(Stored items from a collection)
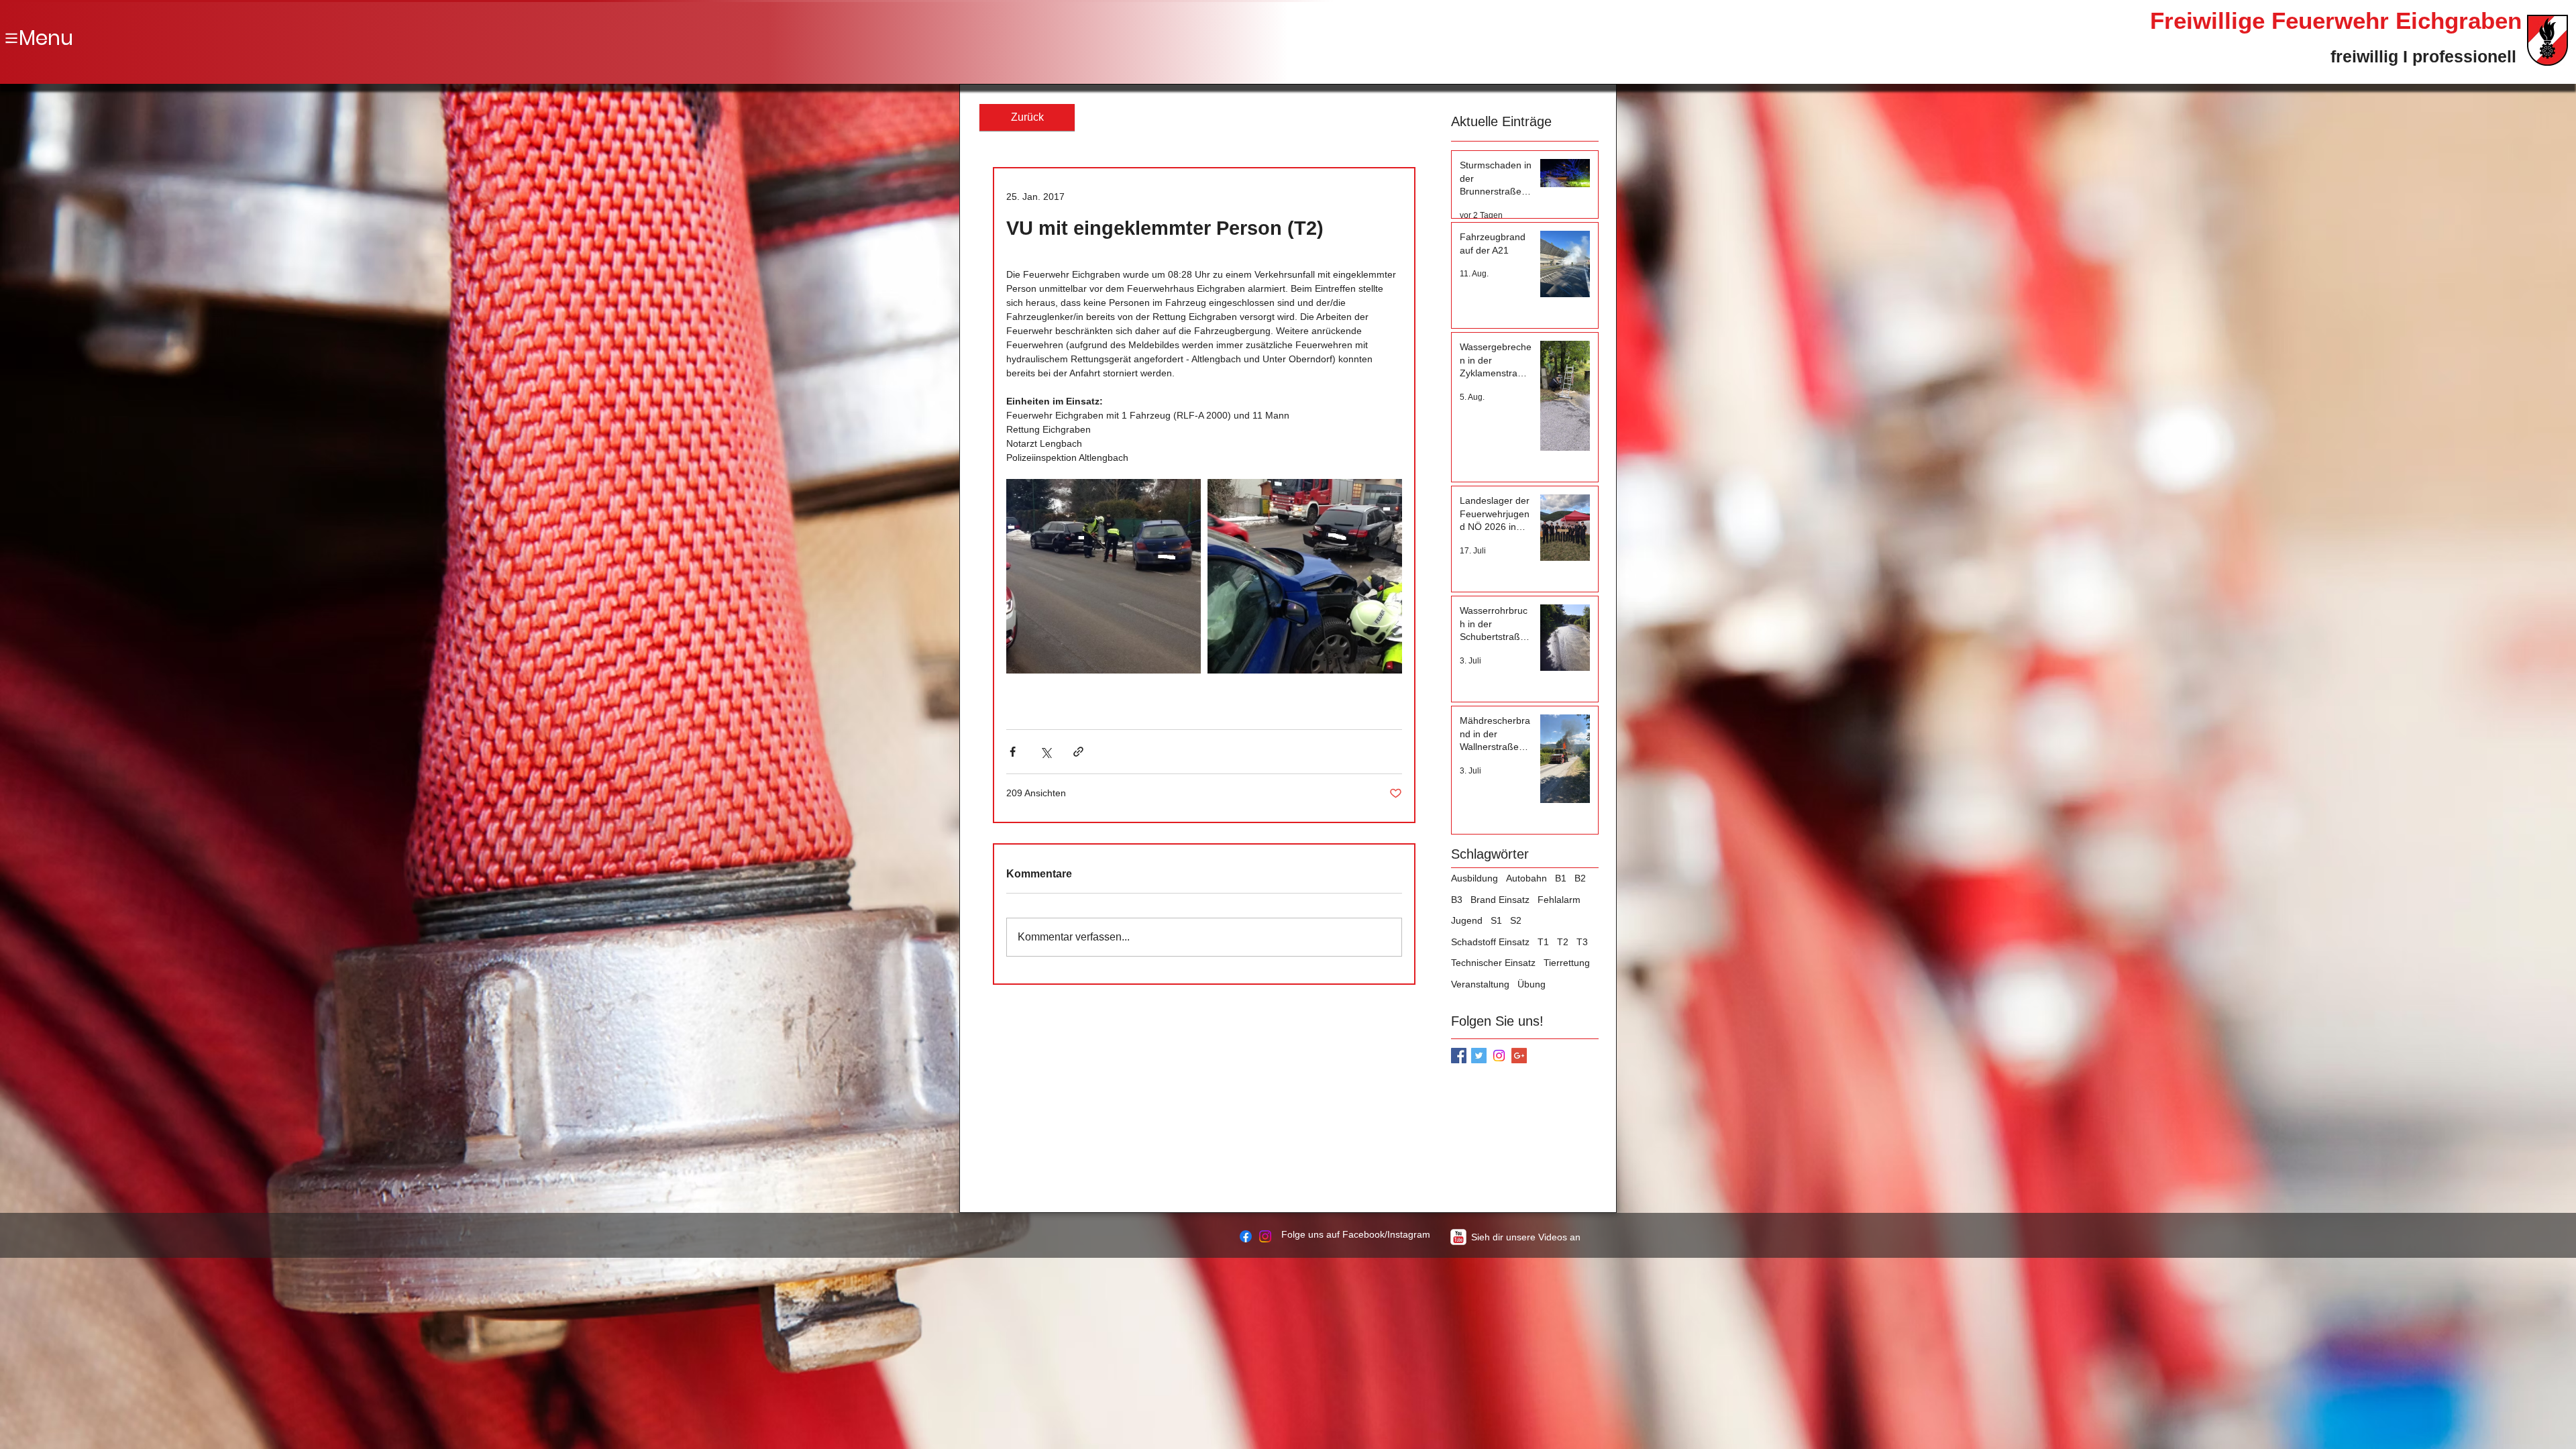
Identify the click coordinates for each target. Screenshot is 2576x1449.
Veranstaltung (1480, 984)
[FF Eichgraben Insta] (1265, 1236)
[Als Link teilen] (1078, 751)
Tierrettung (1567, 962)
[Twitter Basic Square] (1479, 1055)
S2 (1515, 920)
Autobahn (1526, 878)
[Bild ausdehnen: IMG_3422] (1103, 576)
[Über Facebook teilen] (1012, 751)
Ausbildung (1474, 878)
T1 (1543, 941)
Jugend (1467, 920)
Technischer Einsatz (1493, 962)
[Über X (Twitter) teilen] (1045, 751)
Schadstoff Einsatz (1490, 941)
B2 (1580, 878)
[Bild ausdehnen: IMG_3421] (1305, 576)
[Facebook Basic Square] (1458, 1055)
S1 (1496, 920)
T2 (1562, 941)
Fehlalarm (1559, 899)
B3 (1456, 899)
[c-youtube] (1458, 1237)
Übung (1531, 984)
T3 (1582, 941)
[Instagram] (1499, 1055)
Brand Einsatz (1499, 899)
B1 (1560, 878)
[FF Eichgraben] (1246, 1236)
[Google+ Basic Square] (1519, 1055)
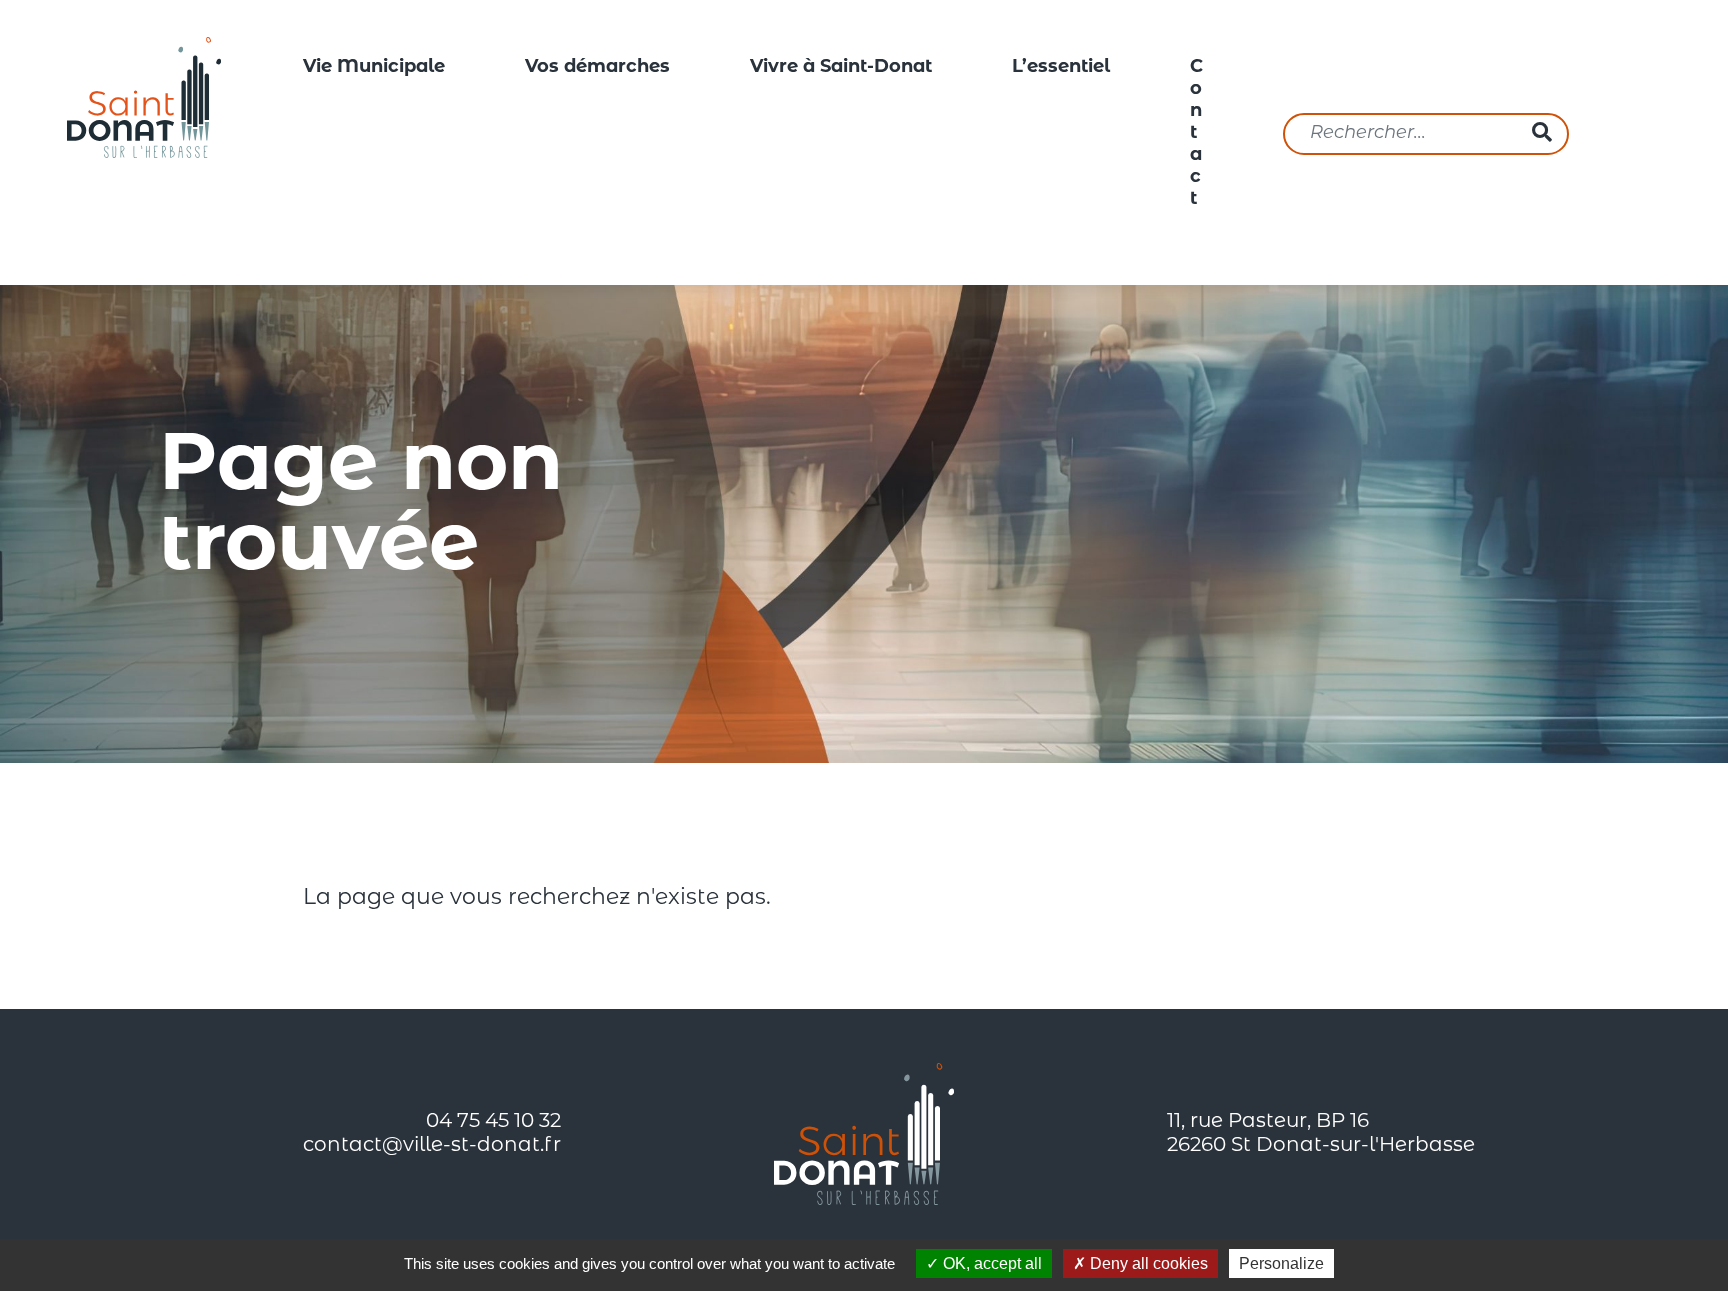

■ **What the task asks**
Retype the records above, but only those lines that fall between the line containing "T1 (1543, 941)" and the line containing "[FF Eichgraben] (1246, 1236)", with both of those lines included, exactly as written.

■ **Output for this exercise**
T1 (1543, 941)
Jugend (1467, 920)
Technischer Einsatz (1493, 962)
[Über X (Twitter) teilen] (1045, 751)
Schadstoff Einsatz (1490, 941)
B2 (1580, 878)
[Bild ausdehnen: IMG_3421] (1305, 576)
[Facebook Basic Square] (1458, 1055)
S1 (1496, 920)
T2 (1562, 941)
Fehlalarm (1559, 899)
B3 (1456, 899)
[c-youtube] (1458, 1237)
Übung (1531, 984)
T3 (1582, 941)
[Instagram] (1499, 1055)
Brand Einsatz (1499, 899)
B1 (1560, 878)
[FF Eichgraben] (1246, 1236)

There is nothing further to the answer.